Attribution, lean management et coût moyen de gestion… et le CCH dans tout ça ?

par Tristan Canat

Hasard d’agenda. Collision des perspectives.
Il y a peu, un matin, je travaillais sur les dispositifs d’encadrement des attributions : CIA, 1er quartile, priorité du CCH, les réservations, etc. dans le cadre de la préparation d’une formation d’acculturation au logement social.
L’après midi était consacrée à l’analyse d’un process métier d’un client dans une perspective d’amélioration continue / excellence opérationnelle. Il était là question d’efficience.

Rentrant chez moi le soir, je n’ai pu que faire le constat que les deux sujets de ma journée pouvaient étrangement résonner.

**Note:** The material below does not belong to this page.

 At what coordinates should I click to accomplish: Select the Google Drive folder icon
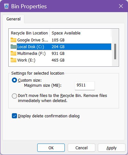coord(13,40)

Extrait et (très) librement traduit du site web DILBERT ©

 Quelques principes de l’excellence opérationnelle Définir vos besoins métiers 

L’excellence opérationnelle (ou amélioration continue) est cette approche riche et complexe qui a permis à l’industrie d’atteindre des niveaux de qualité et de performance jamais atteints dans le triple respect des clients, des collaborateurs et de la gouvernance.
Dans cette approche, quelques-uns des principes directeurs pour cultiver l’efficience d’un process vont être de :

  • Chercher la frugalité du process (frugalité se dit « lean » en anglais) en s’interrogeant systématiquement : qui est mon client ? quelle est son exigence critique ? que veut il in fine ? Toutes les tâches qui ne répondent pas aux exigences du client doivent dès lors être interrogées : pourquoi est-ce que je les fais ? quelle est leur valeur ajoutée ?
  • Maîtriser la qualité de ce qui entre dans le process, sinon, aussi bon que vous soyez, vous ne ferez pas de qualité à la sortie : même le meilleur chef ne fera pas un bon plat sans les bons ingrédients. Dans ce qui entre dans le process, on trouve aussi bien les données et fournitures que les procédures, règlements ou applications informatiques.
  • Mettre en place quelques indicateurs clés, orientés vers la satisfaction du client, limités en nombre, permettant de focaliser l’attention et les énergies de l’équipe vers leur atteinte. Et faire de la lecture de ces indicateurs des moments dynamiques, animés, permettant de résoudre les problèmes.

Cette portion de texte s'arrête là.